Monetary incentives failed to improve forecasters’ predictive performance. Although
speculative, it is possible that scientists who opted into and completed an extensive survey about
predicting research findings were sufficiently intrinsically motivated to be accurate, so external
incentives did not further increase their motivation (see Lakhani & Wolf, 2005, and Lakhani,
Jeppesen, Lohse, & Panetta, 2007, regarding the tendency for crowdsourced initiatives to
leverage intrinsic motivations). Another potential explanation is that the financial incentives (up
to $60) were not sufficiently strong to affect accuracy.
Comparatively more senior academics (in terms of job rank) were more accurate at
forecasting statistical significance levels (i.e., whether the study’s outcome would be p < .05 in
the predicted direction or not), but not effect sizes (see Supplement 5). Other indices of scientific
eminence, such as number of peer reviewed publications, were unrelated to forecasting accuracy.
In a separate investigation, DellaVigna and Pope (2018a) found that more senior academics (in
terms of job rank and citations), if anything, underperformed junior academics at predicting how
different incentives would influence the effort and performance of experimental subjects.
Moreover, academics in general did no better than lay people (undergraduates, MBA students,
and MTurk workers) at rank-ordering the effectiveness of different experimental treatments
(DellaVigna & Pope, 2018a). More research is needed on whether traditional indices of scientific
eminence (Sternberg, 2016; Vazire, 2017) are associated with any advantage in designing or
predicting the results of scientific studies.
Unique to the present study, we show that independent scientists are not only able to
predict study results with some success by merely examining the materials, but are also sensitive
to how design choices influence the degree of empirical support for a specific claim.
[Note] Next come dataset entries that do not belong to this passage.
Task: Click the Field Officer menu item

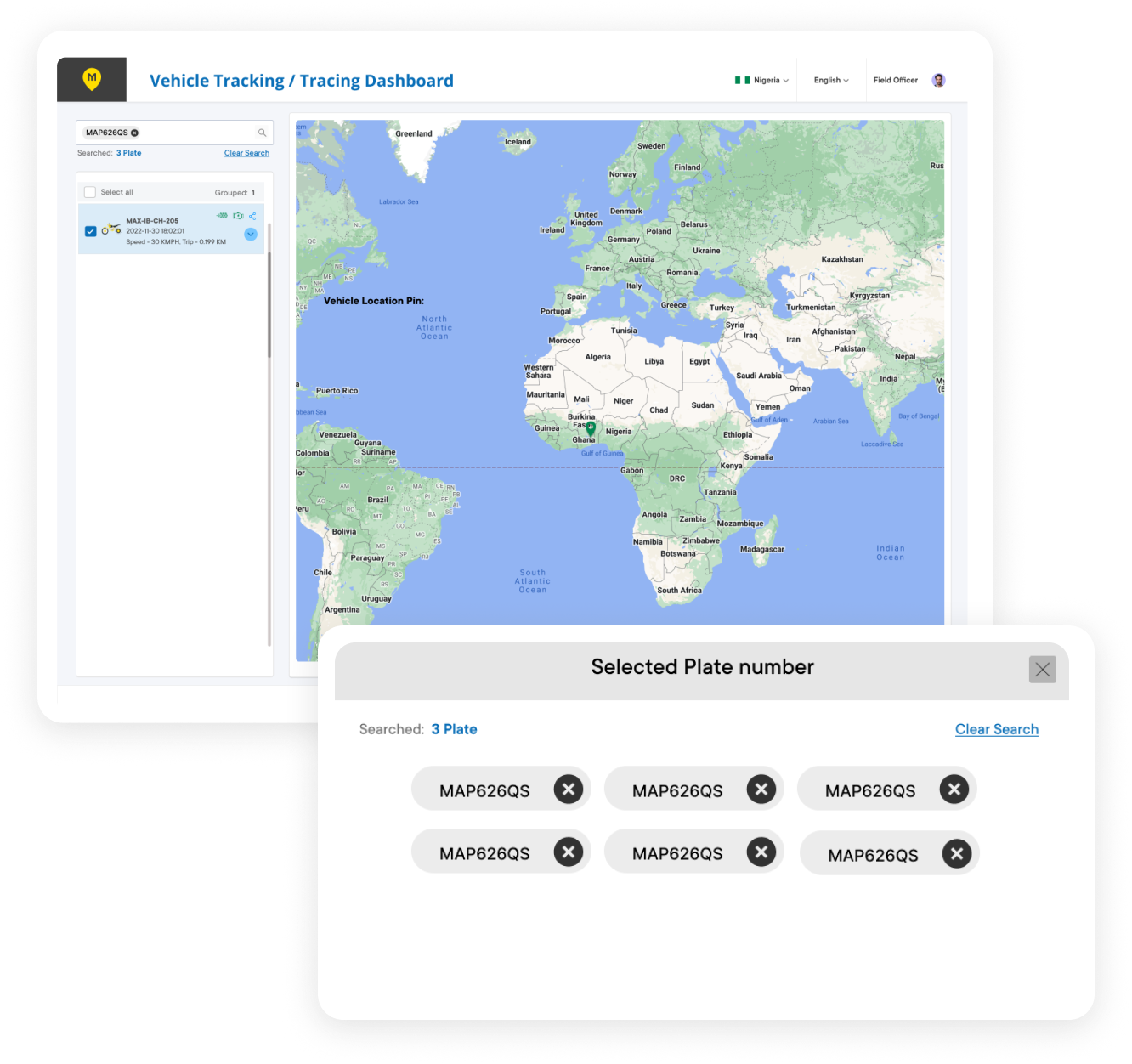Action: (x=896, y=80)
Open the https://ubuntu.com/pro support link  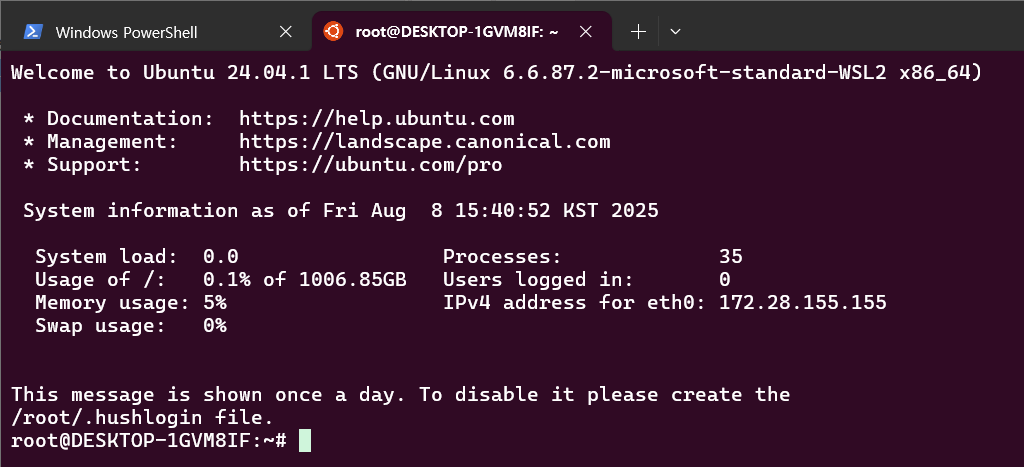tap(371, 165)
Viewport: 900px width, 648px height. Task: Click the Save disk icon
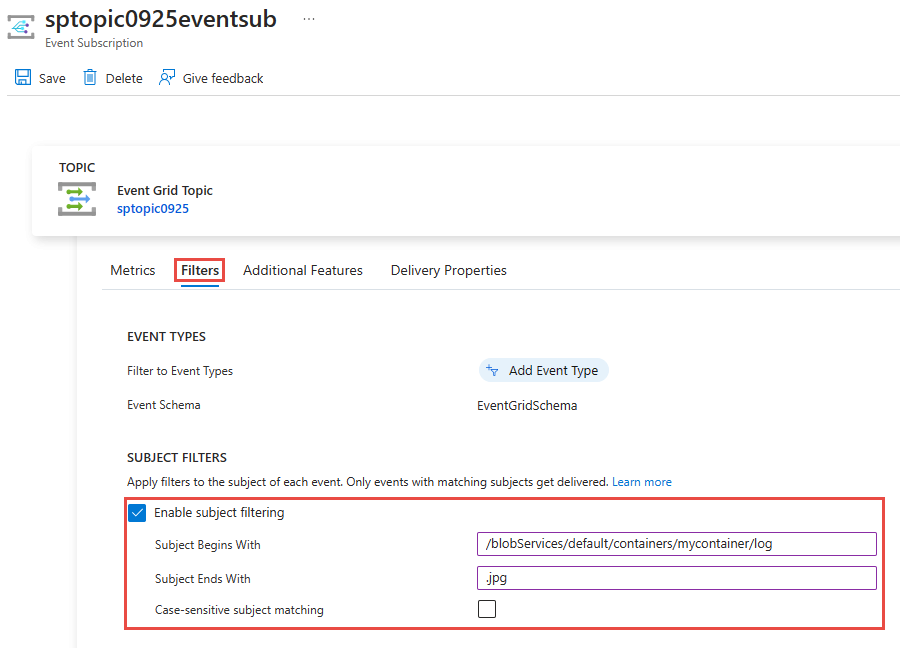23,78

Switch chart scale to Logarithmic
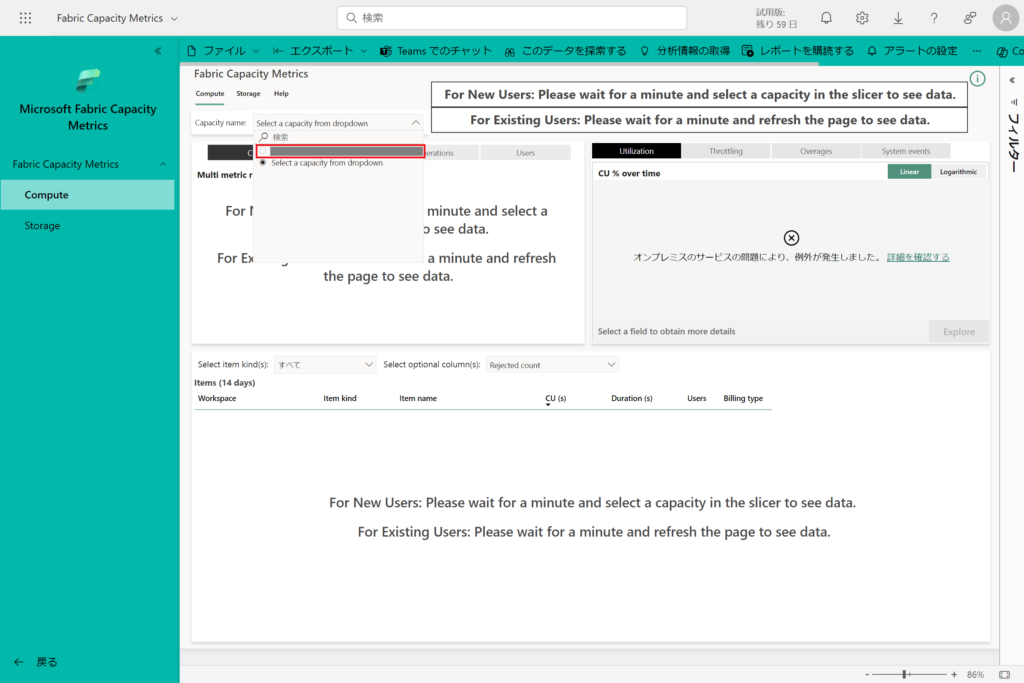(x=959, y=172)
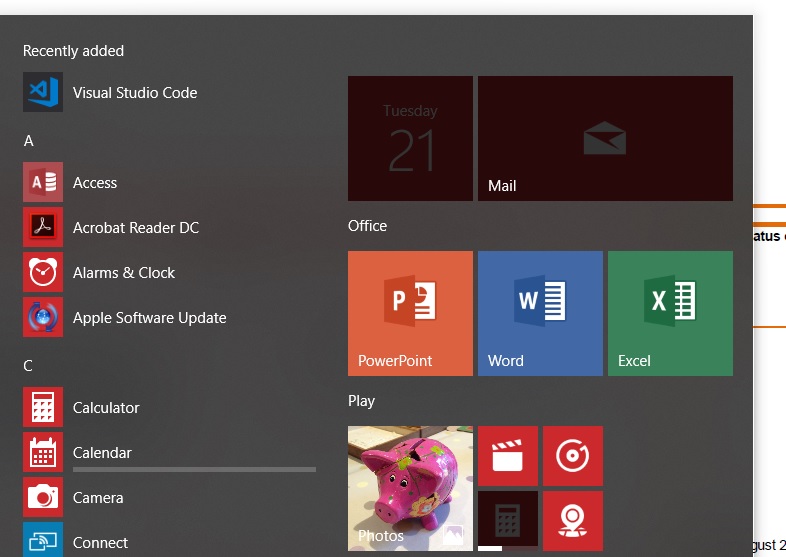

Forecasters
predicted research results with significant accuracy not just across but also within each of the
five hypotheses. This suggests some fine-grained sensitivity to how different operationalizations
of the same hypothesis can impact results. More forecasting surveys and other tools aggregating
beliefs such as prediction markets are needed to determine the accuracy of scientists’ intuitions
about how contextual factors affect research outcomesfor instance, whether scientists are able
to anticipate cultural differences in effects, and whether specializing in research on culture
confers any special advantage. Ongoing projects from our group examine whether academics can
predict the heterogeneity statistics in replication results for prime-to-behavior effects (Tierney et
al., 2019b), differences in replication effect sizes when the same experiment is run in multiple
laboratories (Schweinsberg et al., 2019), and whether findings from the field of strategic
management generalize to other time periods and geographies (Delios et al., 2019).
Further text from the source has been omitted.